(Stored records)
-- Opening Marker --
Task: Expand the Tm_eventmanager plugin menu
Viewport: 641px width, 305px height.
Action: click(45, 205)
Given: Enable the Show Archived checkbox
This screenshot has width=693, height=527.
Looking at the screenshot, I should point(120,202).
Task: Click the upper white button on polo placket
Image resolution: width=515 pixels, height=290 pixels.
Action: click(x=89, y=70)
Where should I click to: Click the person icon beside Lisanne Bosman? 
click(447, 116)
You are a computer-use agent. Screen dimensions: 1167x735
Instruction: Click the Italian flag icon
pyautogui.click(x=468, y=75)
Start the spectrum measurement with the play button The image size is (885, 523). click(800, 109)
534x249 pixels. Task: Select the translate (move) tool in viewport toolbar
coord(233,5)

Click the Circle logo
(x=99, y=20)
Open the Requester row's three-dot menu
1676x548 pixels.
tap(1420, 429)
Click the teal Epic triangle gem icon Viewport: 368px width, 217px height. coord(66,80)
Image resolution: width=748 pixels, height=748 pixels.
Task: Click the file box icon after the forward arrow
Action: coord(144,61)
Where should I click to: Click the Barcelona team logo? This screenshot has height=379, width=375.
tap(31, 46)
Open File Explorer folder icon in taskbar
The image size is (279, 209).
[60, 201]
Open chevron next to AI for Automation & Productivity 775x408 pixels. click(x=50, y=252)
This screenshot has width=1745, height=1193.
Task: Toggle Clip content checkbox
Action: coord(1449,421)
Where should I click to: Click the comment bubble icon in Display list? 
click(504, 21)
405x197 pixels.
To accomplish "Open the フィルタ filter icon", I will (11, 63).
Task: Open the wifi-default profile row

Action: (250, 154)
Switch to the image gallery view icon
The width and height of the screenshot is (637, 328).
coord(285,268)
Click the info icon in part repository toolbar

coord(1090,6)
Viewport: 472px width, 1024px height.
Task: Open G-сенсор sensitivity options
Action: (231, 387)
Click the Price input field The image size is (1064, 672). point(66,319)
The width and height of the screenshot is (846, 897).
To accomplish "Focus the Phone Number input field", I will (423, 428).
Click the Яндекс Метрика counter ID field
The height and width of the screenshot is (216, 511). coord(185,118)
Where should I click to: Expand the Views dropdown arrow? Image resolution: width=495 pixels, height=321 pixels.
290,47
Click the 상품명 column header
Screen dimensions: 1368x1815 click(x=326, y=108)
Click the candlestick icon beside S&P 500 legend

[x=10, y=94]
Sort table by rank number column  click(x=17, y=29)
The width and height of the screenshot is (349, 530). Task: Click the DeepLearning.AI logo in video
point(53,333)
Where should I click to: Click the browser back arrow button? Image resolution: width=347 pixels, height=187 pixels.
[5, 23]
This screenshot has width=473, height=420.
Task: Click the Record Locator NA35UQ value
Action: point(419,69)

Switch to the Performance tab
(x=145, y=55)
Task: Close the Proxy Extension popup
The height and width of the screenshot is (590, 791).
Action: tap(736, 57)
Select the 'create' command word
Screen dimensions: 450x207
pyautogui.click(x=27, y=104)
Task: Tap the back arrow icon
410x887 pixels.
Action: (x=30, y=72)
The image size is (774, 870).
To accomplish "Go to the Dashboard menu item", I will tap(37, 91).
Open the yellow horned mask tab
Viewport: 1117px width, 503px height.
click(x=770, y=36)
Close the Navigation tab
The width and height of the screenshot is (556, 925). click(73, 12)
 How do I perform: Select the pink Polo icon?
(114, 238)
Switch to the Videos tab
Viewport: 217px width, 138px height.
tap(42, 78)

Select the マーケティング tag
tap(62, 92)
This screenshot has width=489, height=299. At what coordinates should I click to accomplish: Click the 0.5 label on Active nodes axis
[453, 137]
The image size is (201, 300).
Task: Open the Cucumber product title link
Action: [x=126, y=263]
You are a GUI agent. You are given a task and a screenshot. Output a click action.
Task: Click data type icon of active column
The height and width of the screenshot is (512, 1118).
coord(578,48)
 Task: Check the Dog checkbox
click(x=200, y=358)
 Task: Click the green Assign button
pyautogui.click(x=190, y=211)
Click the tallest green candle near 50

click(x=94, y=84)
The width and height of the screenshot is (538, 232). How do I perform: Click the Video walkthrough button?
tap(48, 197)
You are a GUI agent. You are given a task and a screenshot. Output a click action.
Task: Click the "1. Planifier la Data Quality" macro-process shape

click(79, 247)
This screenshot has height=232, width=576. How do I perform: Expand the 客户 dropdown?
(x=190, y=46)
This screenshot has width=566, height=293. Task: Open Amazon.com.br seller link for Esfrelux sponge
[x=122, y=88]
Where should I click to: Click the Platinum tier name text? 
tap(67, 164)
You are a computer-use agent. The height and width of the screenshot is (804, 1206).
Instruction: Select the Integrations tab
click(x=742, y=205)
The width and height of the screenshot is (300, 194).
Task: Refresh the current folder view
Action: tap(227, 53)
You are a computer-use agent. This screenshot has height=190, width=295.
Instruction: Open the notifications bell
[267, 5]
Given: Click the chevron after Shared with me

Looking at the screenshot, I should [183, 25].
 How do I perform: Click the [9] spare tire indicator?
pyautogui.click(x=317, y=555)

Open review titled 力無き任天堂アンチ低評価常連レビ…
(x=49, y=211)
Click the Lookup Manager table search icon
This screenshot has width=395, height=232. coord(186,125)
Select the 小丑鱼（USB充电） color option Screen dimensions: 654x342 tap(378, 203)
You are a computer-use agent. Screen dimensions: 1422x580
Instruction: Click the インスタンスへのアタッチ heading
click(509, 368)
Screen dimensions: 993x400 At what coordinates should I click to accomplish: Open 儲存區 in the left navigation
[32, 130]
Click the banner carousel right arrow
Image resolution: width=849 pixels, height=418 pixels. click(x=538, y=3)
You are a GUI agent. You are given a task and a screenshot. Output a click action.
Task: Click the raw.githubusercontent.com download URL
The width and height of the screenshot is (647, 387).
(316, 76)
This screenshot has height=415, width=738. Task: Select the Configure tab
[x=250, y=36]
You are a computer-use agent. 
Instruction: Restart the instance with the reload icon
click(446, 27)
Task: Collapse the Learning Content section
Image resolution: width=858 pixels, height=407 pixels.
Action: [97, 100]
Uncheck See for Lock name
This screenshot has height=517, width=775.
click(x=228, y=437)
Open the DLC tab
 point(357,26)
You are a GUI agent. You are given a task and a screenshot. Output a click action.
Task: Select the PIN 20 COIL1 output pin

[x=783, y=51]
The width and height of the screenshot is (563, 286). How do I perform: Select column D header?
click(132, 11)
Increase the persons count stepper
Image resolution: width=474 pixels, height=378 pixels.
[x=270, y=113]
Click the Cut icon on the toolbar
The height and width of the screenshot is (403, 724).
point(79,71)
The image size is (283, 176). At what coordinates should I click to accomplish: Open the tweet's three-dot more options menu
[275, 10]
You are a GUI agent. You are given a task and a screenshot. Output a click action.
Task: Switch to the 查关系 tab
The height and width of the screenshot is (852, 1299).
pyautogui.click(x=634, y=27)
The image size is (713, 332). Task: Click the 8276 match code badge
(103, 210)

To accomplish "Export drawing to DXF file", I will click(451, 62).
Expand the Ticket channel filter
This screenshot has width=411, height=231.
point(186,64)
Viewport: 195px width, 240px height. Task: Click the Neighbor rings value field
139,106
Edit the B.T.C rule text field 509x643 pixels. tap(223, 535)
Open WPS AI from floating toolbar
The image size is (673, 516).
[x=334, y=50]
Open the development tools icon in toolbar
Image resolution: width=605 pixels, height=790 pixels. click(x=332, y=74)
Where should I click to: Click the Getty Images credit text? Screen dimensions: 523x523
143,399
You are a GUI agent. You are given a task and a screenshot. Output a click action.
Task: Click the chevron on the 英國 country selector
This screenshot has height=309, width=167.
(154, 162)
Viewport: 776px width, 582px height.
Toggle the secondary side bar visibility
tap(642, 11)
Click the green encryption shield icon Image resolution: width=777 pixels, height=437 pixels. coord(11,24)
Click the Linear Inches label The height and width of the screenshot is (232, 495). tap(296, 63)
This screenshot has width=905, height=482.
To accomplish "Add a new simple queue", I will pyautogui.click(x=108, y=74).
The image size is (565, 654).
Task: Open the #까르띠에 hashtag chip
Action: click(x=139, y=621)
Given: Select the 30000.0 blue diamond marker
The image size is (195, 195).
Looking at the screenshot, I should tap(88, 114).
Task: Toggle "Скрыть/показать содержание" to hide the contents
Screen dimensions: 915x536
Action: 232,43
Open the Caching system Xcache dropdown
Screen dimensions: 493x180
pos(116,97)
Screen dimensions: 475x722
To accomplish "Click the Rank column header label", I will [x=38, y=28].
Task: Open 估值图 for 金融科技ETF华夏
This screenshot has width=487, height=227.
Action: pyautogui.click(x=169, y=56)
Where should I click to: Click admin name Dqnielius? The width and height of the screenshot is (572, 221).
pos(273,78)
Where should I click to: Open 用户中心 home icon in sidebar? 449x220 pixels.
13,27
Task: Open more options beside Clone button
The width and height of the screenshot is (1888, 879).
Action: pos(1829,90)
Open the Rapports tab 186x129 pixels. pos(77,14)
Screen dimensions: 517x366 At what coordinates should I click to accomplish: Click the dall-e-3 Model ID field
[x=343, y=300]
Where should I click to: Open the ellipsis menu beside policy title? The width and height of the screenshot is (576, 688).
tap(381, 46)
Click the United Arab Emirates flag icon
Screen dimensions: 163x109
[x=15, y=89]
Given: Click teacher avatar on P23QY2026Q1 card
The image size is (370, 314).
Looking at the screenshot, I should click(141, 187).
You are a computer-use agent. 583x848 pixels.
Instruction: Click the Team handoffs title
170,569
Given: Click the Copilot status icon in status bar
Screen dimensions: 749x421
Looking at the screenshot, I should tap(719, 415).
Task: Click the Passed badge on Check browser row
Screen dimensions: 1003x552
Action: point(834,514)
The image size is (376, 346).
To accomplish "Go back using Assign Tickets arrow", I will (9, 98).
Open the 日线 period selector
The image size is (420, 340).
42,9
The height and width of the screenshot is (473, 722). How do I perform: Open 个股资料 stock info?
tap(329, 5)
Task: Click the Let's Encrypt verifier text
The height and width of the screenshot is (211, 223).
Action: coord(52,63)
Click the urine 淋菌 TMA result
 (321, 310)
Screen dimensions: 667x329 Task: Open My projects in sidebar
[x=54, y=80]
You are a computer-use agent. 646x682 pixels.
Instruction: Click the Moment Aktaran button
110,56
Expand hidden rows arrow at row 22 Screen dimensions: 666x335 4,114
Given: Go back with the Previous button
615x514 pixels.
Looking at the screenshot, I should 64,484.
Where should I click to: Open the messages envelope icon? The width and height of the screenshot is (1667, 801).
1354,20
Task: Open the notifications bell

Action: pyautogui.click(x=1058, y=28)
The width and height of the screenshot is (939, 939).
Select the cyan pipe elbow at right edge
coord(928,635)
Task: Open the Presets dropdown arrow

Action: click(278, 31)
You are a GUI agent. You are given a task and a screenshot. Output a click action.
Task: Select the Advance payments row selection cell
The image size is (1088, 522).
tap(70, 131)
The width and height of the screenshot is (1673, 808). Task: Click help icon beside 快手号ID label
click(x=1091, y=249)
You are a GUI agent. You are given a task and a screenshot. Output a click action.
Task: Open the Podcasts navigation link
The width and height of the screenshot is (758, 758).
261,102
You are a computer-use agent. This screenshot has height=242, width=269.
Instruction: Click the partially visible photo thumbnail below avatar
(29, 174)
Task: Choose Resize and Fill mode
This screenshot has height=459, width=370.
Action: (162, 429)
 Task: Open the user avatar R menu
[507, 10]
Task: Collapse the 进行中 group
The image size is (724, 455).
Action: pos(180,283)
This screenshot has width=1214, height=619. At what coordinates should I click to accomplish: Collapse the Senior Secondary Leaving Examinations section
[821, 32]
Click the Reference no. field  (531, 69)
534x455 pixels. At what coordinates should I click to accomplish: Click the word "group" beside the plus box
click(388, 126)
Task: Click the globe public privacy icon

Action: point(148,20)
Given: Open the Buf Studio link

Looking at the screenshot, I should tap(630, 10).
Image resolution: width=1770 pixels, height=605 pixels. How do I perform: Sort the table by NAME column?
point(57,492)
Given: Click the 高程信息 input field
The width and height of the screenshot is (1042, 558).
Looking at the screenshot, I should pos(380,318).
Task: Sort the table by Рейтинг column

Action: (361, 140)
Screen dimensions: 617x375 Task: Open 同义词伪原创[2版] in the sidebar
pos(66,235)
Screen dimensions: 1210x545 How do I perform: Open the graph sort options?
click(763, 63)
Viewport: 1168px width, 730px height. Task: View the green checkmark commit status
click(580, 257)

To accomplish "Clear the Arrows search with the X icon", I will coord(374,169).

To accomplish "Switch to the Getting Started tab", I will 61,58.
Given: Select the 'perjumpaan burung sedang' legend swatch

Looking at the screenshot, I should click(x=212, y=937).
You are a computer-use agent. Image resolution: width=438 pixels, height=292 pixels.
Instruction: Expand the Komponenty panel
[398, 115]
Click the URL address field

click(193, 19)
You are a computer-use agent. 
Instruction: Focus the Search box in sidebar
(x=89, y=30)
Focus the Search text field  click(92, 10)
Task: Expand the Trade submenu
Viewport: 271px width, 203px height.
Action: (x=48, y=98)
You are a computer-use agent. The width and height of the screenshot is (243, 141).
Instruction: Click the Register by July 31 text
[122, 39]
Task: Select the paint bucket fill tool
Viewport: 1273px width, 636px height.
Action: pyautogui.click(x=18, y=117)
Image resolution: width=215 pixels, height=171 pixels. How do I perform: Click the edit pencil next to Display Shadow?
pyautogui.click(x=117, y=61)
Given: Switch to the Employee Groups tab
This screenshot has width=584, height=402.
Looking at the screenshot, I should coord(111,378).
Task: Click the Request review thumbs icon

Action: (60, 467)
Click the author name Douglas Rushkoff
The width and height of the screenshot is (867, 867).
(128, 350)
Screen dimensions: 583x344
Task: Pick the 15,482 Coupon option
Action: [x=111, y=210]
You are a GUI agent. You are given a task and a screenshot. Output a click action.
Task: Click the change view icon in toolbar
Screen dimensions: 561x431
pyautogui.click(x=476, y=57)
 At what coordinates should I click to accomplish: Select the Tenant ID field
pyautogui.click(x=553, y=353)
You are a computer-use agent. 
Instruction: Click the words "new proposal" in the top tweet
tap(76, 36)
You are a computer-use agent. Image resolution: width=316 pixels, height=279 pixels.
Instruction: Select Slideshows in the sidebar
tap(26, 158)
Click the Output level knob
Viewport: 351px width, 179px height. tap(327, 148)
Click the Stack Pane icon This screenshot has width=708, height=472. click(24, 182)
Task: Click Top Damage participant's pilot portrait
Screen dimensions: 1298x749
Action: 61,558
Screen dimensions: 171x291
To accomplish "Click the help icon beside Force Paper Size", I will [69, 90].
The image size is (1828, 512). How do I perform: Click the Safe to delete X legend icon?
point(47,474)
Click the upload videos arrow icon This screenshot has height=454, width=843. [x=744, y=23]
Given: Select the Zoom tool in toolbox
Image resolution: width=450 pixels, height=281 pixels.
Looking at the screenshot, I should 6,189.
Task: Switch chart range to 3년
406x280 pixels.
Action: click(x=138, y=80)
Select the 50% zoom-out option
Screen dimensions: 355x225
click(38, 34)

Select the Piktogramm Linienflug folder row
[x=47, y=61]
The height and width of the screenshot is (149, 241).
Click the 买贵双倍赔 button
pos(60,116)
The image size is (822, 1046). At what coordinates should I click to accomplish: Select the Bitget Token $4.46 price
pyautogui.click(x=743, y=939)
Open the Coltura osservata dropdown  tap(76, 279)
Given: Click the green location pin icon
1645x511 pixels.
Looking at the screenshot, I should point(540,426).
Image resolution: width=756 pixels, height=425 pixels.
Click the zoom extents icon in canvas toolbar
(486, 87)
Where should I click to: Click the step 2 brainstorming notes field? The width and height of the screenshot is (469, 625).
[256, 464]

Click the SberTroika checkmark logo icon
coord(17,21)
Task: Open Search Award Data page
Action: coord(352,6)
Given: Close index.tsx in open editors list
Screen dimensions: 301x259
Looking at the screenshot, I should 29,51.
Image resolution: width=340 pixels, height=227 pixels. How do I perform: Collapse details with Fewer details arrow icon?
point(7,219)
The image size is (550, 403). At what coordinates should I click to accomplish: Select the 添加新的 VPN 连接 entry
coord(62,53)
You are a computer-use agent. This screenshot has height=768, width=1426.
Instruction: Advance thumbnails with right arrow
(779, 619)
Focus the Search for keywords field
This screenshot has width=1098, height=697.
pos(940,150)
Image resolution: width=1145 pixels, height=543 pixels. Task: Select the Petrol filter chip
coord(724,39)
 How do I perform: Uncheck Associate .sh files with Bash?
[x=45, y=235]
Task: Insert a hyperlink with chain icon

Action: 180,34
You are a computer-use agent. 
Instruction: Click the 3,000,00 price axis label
-- Closing Marker --
> [Problem requirements] From the entries above, give again exactly the lines running from the line with "Where should I click to: Open the ellipsis" to the line with "Given: Click teacher"; include both of those lines.

> [Task result]
Where should I click to: Open the ellipsis menu beside policy title? The width and height of the screenshot is (576, 688).
tap(381, 46)
Click the United Arab Emirates flag icon
Screen dimensions: 163x109
[x=15, y=89]
Given: Click teacher avatar on P23QY2026Q1 card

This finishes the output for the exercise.